Troisième Reich Patte d'Épaule Individuelle de Club de Tir
L'objet présent est une patte d'épaule (épaulette) d'un club de tir (Schützenverein) de l'époque du Troisième Reich, fabriquée par l'entreprise Thiele & Steinert et datée du 11 juin 1936. Il s'agit d'une pièce modèle qui servait d'échantillon de maison pour l'entreprise manufacturière et qui se trouve dans un état neuf.
Les clubs de tir allemands possédaient une longue tradition remontant au Moyen Âge. Au XIXe siècle, ces clubs ont connu un âge d'or en tant qu'organisations bourgeoises remplissant des fonctions à la fois sportives et sociales. Cependant, avec la prise de pouvoir nazie en 1933, tous les clubs et organisations ont été idéologiquement alignés et intégrés dans la structure organisationnelle national-socialiste par le processus de Gleichschaltung (coordination forcée).
L'entreprise Thiele & Steinert était l'un des fabricants établis d'effets militaires et paramilitaires, de pièces d'uniforme et d'insignes pendant les périodes de la République de Weimar et du Troisième Reich. Ces entreprises produisaient non seulement pour la Wehrmacht et la SS, mais aussi pour des organisations civiles et semi-militaires telles que les clubs de tir, les brigades de pompiers et d'autres associations. La pièce présente en tant qu'échantillon démontre que les fabricants créaient d'abord des modèles qui étaient ensuite présentés aux clients potentiels pour sélection.
L'année 1936 revêtait une importance particulière pour l'Allemagne national-socialiste. C'était l'année des Jeux olympiques de Berlin, durant lesquels le régime a exhibé sa modernité et son pacifisme prétendus. Simultanément, cette année a vu la remilitarisation de la Rhénanie, et la réintroduction de la conscription avait déjà eu lieu en 1935. Dans ce contexte, les clubs de tir ont également acquis une nouvelle importance pour la formation prémilitaire.
Les pattes d'épaule de ce type étaient portées pour identifier le rang ou la fonction au sein du club. Elles faisaient partie d'une tenue uniformisée qui reflétait la structure hiérarchique et l'orientation militaire de l'organisation. La création en tant que patte d'épaule individuelle suggère qu'elle était destinée à un titulaire de fonction spécifique ou à un niveau de rang particulier.
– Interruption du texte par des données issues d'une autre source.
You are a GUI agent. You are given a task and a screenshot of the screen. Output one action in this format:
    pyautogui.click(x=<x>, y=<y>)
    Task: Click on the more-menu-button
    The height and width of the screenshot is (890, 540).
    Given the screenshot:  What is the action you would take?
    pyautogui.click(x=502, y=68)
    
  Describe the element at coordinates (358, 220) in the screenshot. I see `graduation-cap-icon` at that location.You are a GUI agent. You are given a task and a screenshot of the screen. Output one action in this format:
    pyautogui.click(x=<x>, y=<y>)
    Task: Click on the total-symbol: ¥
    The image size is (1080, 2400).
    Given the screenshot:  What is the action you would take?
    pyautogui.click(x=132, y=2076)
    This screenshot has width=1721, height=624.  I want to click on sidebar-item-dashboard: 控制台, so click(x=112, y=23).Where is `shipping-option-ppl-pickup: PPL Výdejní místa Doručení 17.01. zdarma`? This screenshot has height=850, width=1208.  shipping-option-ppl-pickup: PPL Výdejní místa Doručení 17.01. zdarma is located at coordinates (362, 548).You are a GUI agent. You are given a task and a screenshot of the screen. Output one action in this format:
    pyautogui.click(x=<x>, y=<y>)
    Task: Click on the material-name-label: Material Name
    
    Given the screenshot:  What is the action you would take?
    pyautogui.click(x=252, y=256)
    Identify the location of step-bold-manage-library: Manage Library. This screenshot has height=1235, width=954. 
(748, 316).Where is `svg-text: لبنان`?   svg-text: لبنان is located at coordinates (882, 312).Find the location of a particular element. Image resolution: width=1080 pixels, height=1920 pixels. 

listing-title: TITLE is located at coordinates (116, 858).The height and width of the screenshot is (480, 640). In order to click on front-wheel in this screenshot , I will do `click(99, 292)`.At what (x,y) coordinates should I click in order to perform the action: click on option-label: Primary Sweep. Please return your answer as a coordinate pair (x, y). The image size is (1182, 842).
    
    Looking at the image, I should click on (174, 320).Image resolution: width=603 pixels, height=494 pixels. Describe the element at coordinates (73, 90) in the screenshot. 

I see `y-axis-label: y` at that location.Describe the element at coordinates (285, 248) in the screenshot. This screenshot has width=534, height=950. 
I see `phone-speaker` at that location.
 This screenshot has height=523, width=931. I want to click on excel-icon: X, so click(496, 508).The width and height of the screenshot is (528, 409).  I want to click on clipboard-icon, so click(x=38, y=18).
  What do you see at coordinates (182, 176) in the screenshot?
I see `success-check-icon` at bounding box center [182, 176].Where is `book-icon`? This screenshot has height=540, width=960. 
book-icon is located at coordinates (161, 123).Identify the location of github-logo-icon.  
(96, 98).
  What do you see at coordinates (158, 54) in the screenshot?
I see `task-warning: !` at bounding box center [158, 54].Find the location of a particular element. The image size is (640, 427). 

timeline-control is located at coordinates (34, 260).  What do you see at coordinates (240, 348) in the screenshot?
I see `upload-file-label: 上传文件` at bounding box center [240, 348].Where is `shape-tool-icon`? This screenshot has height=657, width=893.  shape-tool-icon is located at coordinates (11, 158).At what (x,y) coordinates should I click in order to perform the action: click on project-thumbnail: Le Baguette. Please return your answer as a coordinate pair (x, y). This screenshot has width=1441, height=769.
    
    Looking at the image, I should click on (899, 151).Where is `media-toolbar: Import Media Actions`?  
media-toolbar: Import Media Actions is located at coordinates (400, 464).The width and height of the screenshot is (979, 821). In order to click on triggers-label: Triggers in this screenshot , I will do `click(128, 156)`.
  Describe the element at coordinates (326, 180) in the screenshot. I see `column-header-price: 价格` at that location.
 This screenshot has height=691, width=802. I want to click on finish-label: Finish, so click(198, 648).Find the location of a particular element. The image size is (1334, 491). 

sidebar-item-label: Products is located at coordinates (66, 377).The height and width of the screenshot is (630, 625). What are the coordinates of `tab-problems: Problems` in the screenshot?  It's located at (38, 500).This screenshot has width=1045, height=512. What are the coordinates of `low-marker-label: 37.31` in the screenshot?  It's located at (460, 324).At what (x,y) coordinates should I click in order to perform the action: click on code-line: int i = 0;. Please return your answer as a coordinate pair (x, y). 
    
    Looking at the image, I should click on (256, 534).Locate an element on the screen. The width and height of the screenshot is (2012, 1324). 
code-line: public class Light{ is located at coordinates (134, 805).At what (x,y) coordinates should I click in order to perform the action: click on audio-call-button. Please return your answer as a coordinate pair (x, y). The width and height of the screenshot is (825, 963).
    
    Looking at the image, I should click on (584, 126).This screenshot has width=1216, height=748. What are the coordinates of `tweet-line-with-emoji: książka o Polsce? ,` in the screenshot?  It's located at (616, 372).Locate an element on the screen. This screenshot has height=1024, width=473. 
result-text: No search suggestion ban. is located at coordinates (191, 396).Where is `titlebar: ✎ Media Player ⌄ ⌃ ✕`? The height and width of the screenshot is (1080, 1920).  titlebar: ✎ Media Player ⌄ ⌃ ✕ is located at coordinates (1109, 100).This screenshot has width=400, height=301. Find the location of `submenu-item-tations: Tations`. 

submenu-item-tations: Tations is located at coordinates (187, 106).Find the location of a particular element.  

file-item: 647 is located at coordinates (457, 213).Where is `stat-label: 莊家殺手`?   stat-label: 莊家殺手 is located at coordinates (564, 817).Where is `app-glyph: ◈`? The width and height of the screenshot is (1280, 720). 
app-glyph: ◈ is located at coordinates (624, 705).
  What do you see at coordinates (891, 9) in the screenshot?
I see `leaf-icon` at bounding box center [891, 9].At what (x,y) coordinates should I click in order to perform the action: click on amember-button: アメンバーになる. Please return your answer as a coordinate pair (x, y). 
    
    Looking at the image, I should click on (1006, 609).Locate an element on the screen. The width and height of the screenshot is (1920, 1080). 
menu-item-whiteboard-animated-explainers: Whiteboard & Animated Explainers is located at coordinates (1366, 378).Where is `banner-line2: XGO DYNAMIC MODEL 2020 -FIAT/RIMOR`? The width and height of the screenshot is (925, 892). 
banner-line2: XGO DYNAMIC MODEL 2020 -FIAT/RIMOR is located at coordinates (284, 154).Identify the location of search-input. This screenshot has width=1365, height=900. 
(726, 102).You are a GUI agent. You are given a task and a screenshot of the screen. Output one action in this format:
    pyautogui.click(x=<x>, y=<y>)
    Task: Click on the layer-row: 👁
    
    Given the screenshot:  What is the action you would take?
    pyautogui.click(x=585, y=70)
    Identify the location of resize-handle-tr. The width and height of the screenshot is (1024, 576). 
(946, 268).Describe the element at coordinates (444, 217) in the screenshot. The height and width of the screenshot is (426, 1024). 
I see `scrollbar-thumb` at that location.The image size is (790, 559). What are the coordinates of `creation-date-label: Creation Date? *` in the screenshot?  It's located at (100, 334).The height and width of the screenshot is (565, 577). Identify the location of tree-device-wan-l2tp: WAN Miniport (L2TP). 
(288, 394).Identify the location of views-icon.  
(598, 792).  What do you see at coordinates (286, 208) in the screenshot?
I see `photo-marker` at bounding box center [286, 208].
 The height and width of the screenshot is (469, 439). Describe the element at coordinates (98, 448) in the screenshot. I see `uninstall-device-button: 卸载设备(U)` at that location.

Le fait que le support en tissu soit manquant n'est pas inhabituel pour les pièces d'uniforme historiques. Les textiles sont plus périssables que les pièces métalliques, et les pattes d'épaule étaient fréquemment séparées de leurs supports en tissu au fil du temps. L'état neuf par ailleurs de l'objet suggère qu'il n'a jamais ou très rarement été porté, ce qui renforce son caractère de pièce modèle.
Après la Seconde Guerre mondiale, de nombreuses organisations du Troisième Reich ont été dissoutes, et leurs uniformes et insignes ont été confisqués ou détruits. Les pièces modèles comme celle-ci ont souvent survécu parce qu'elles étaient conservées dans des archives d'entreprises ou des collections privées. Aujourd'hui, de tels objets sont d'importants documents historiques qui fournissent des aperçus sur la structure organisationnelle, les processus de fabrication et la culture visuelle de l'époque national-socialiste.
L'étude de tels objets du quotidien contribue à comprendre comment le régime nazi a pénétré toute la société et intégré même des organisations civiles traditionnelles comme les clubs de tir dans son système. La documentation et la datation soigneuses en tant qu'échantillon de maison démontrent également les méthodes de travail professionnelles des fabricants contemporains d'effets militaires.